A recently developed energy-dependent frame transformation theory that incorporates both ionization and dissociation channels of the H$_2$ molecule, is extended to treat the ungerade states that occur both in dissociative recombination and as the final state in ground state photoabsorption. The theoretical treatment includes the rotational degrees of freedom and is benchmarked against a two-dimensional model that can be solved with high accuracy and also compared with photoabsorption experiments. Analysis of the resulting spectra shows how the same resonances appear in very different observables, often with quite different line shapes.

Figures (6)

• Figure 1: Computed fixed-nuclei zero-energy $p$-wave quantum defects for $^1\Sigma_u^+$ (full curve) and $^1\Pi_u$ (broken curve) symmetry compared with the data extracted from Jungen_Atabek_JCP_1977 shown as crosses ($^1\Sigma_u^+$) and circles ($^1\Pi_u$).
• Figure 2: Energy-normalized transition dipole moments between the ground state X$^1\Sigma_g^+$ and the three lowest states in the $^1\Sigma_u^+$ and $^1\Pi_u$ symmetries. The horizontal dotted line displays the constant value of 1.86 a.u. used in the Ref. Jungen_Dill_JCP_1980 for both symmetries.
• Figure 3: Cross section comparison between DR $^1\Pi_u$ output channel (green curve), DR $^1\Sigma_u^+$ output channel (purple curve), photoionization (black curve) and photodissociation (green curve). The 2D R matrix benchmark for DR is present as the background thick grey curve.

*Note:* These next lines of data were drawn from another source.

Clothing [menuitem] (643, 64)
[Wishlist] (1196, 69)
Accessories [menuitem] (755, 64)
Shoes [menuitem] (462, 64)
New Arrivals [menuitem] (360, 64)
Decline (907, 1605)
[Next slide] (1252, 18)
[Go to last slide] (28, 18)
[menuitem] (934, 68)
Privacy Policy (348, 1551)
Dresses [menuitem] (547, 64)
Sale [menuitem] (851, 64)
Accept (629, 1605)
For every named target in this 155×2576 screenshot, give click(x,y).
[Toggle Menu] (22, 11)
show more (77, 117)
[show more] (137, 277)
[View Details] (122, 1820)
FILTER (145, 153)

• Figure 4: Cross section cube root comparison close to ground-vibrational-state threshold (which is at approximately 803.746 Å). The cross sections shown are total DR (purple curve), photoionization (black curve), photodissociation (green curve) and experimental photoionization data of Dehmer and Chupka (red data points). As Ref.Dehmer_Chupka points out, their photoionization spectrum observes signal even at energies slightly below the lowest ionization threshold, and they attribute this to the likely presence of weak electric fields. The dashed curve in the PI middle panel of the figure shows our mock photoionization cross section obtained by artificially opening that lowest ionization channel, which simulates the signal expected if very high photon-excited Rydberg states are field ionized in the experiment. In the DR spectrum, an infinite spike marks the lowest ionization threshold, an expected divergence because of the $1/k^2$ factor in the DR cross section formula. The two broad PD resonances below threshold were previously observed by Ref.HerzbergJungen, and their classifications are discussed in the text.

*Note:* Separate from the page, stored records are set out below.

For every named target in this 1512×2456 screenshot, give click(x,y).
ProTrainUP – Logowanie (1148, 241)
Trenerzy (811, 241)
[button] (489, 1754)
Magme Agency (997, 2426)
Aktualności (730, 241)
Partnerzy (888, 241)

• Figure 5: Photoionization (black curve) and photodissociation (multiplied by -1, green curve) cross sections near 125875 cm$^{-1}$ produced by our model compared with the PI and PD cross sections calculated in Ref.Sommavilla_Merkt_Zsolt_Jungen_2016jcp and shown with dashed curves. The cross sections are all showed on a cube root scale in order to assess the differences and similarities more clearly. The experimental spectrum from Ref.Sommavilla_Merkt_Zsolt_Jungen_2016jcp in this region is not shown here because it is mixed with an obscuring R(1) transition at nearly the same energy. While the R(0) resonance position from our model EDFT calculation is within 1 cm$^{-1}$ of the Ref.Sommavilla_Merkt_Zsolt_Jungen_2016jcp computed position, the resonance width and branching ratio disagree strongly with that 2016 study, presumably indicating a limitation of our model.